Help us Bridge The Gap Between Businesses and Schools.

How To Get Started


The first thing to do is find out what schools near you have training programs. Use Find a Program to locate ASE-accredited programs in your area. Note that you can filter the listings:

Series: Choose from Automobile, Collision Repair and Refinishing, and Medium/Heavy Truck programs. There are many more Automobile programs than Collision Repair and Truck programs, but you don’t have to limit your scope. Many auto program graduates go to work in body and truck shops.

Education: Secondary (High School), Post Secondary (College) or Secondary & Post Secondary (Dual Enrollment). Programs that have dual enrollment include both high school and college students. Consider both high school and college programs in your area. You can certainly support more than one school.

If your need for technicians is immediate, you might assume that colleges are a better bet than high schools. College students certainly have some advantages: most will be over 18, have transportation, and be available for part-time work. But don’t overlook the potential in high school students. The best students may go on to college or go right into the industry. In either case, they are likely to already be employed when they graduate high school. You might also assume that your shop insurance prohibits employees under 18, but many states have regulations to specifically allow 16- and 17-year-old students to work in repair shops when participating in a structured work-based learning program.

Program Type: This identifies programs that are manufacturer-specific, which may be of interest if you are a new car dealer. But most schools with OEM-specific programs will also have a Standard (generic) program.

The listings include the name and phone number of a primary contact at the school. That may be an instructor, department head, Career and Technical Education (CTE) director, or dean. Larger school systems typically have a “Business & Industry” relations director.

There may be training programs at other schools near you that are not yet on the ASE list. These are schools that have met our high standards for program accreditation and should be good candidates for your time and efforts.

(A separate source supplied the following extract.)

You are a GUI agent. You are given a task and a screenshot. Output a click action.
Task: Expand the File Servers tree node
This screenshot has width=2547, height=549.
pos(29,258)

Schools that are not ASE accredited may also be good partners, and there are a few different ways you might identify those. Ask your employees where they went to school, or where their children go to school. Or check the CTE page of your local school district’s website. If you have trouble narrowing down your choices or can’t seem to find an appropriate school, try calling your regional ASE Education Foundation Field Manager. They specialize in making connections between businesses and schools. Download our list to get the name and contact information for your Field Manager.

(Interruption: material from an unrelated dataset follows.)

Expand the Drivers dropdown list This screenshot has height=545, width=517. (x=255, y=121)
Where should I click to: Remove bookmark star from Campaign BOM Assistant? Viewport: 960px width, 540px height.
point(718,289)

Once you have a target school in mind and a name and phone number, make an initial call to introduce yourself, explain your interest and learn a little about the program. Use the Initial Conversation Checklist to ensure that you cover everything. If the program seems like a possible fit, schedule a follow-up meeting. Keep in mind that many schools are closed mid-June through Labor Day, and that instructors may only be able to return calls before or after the school day.


Meet with the instructor and administrators. Ask what needs the program has. Discuss how you can help the program, students, and industry by your involvement. Be sure to review your own goals and what you could gain from the program as well. The meeting can be in-person or using Zoom, but meeting in person at the school would give you the best feel for the program and staff. See the attached First Meeting Checklist for suggested topics to cover.


Make an action plan for your company. Once you have chosen a school, met with the staff, and identified opportunities for partnership, take action – identify staff members that will participate, put action items, meetings, and deadlines on the calendar, and make a formal commitment. It is easiest to start small with one or two things, such as a one-time donation or attending an advisory committee meeting, then look for other opportunities that make sense. See what works best and grow the partnership from there.